18. A similarity calculation program for calculating an index for judging technical similarity between technical document groups, which operates by means of information processing means for a similarity calculation device comprising technical document group input means for inputting the technical document groups, technical information input means for inputting technical information such as keywords, cluster analysis means for performing cluster analysis of the technical document groups by the technical information, similarity calculation means for calculating the total number of clusters and the number of intermixed clusters and calculating the similarity, output means for outputting the calculated similarity, and information processing means capable of controlling the technical document group input means, the technical information input means, the cluster analysis means, the similarity calculation means, and the output means,

characterized in causing the information processing means to achieve:

a function, executed by the technical document group input means, for input of a first technical document group and a second technical document group for comparison;

a function, executed by the technical information input means, for input of the technical information such as keywords or IPC symbols;

a function, executed by the cluster analysis means, for retrieving technical documents containing the input technical information from technical documents contained in the first technical document group and the second technical document group, and for clustering the retrieved technical documents by each technical information;

a function, executed by the similarity calculation means, for calculating the total number of clusters obtained as a result of the cluster analysis and the number of intermixed clusters containing technical documents of both the first technical document group and the second technical document group, as well as for calculating the sum, over all intermixed clusters, of a correction value obtained by dividing, by a standardizing factor, the γth power (where 0<γ) of the probability of retrieving the m technical documents from the first technical document group and the n technical documents from the second technical document group, in order to perform correction according to the probability of the number of technical documents of the first technical document group and the second technical document group contained in each intermixed cluster obtained as a result of the cluster analysis, and dividing the sum by the calculated total number of clusters to calculate the similarity; and

a function, executed by the output means, for outputting the calculated similarity to recording means, to display means, or to communication means.

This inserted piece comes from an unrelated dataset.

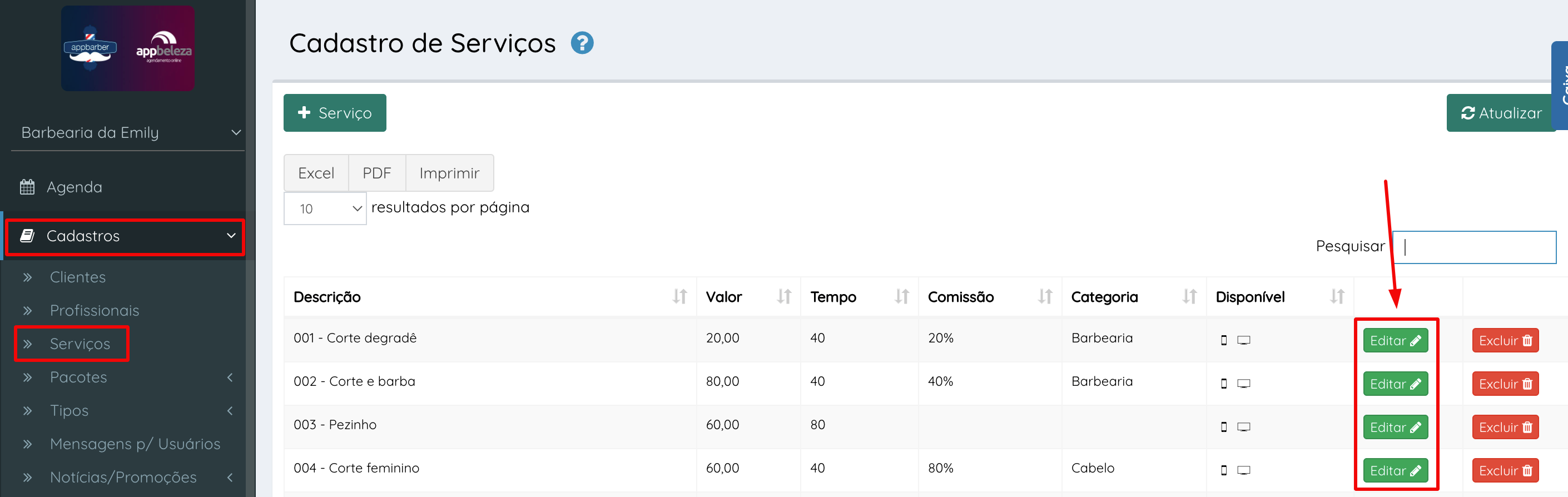
Task: Click mobile icon for Corte degradê row
Action: 1223,340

19. The similarity calculation program according to claim 18, further causing the information processing means to achieve a function, executed by the similarity calculation means, for using, as the standardizing factor, the γth power (where 0<γ) of the maximum value of the probability of retrieving the m technical documents from the first technical document group and the n technical documents from the second technical document group.

20. A similarity calculation program for calculating an index for judging technical similarity between technical document groups, which operates by means of information processing means for a similarity calculation device comprising technical document group input means for inputting the technical document groups, technical information input means for inputting technical information such as keywords, cluster analysis means for performing cluster analysis of the technical document groups by the technical information, similarity calculation means for calculating the total number of clusters and the number of intermixed clusters and calculating the similarity, output means for outputting the calculated similarity, and information processing means capable of controlling the technical document group input means, the technical information input means, the cluster analysis means, the similarity calculation means, and the output means,

characterized in causing the information processing means to achieve:

a function, executed by the technical document group input means, for input of a first technical document group and a second technical document group for comparison;

a function, executed by the technical information input means, for input of the technical information such as keywords or IPC symbols;

a function, executed by the cluster analysis means, for retrieving technical documents containing the input technical information from technical documents contained in the first technical document group and the second technical document group, and for clustering the retrieved technical documents by each technical information;

a function, executed by the similarity calculation means, for calculating the total number of clusters obtained as a result of the cluster analysis and the number of intermixed clusters containing technical documents of both the first technical document group and the second technical document group, as well as for calculating the sum, over all intermixed clusters, of a correction value proportional to the ζth power (where 0<ζ) of the ratio of a composition ratio N/M and an intermixing ratio n/m, for the composition ratio N/M of the number of technical documents N contained in the second technical document group to the number of technical documents M contained in the first technical document group and for the intermixing ratio n/m of the number of technical documents n of the second technical document group to the number of technical documents m of the first technical document group contained in each intermixed cluster obtained as a result of the cluster analysis, and dividing the sum by the calculated total number of clusters to calculate the similarity; and

a function, executed by the output means, for outputting the calculated similarity to recording means, to display means, or to communication means.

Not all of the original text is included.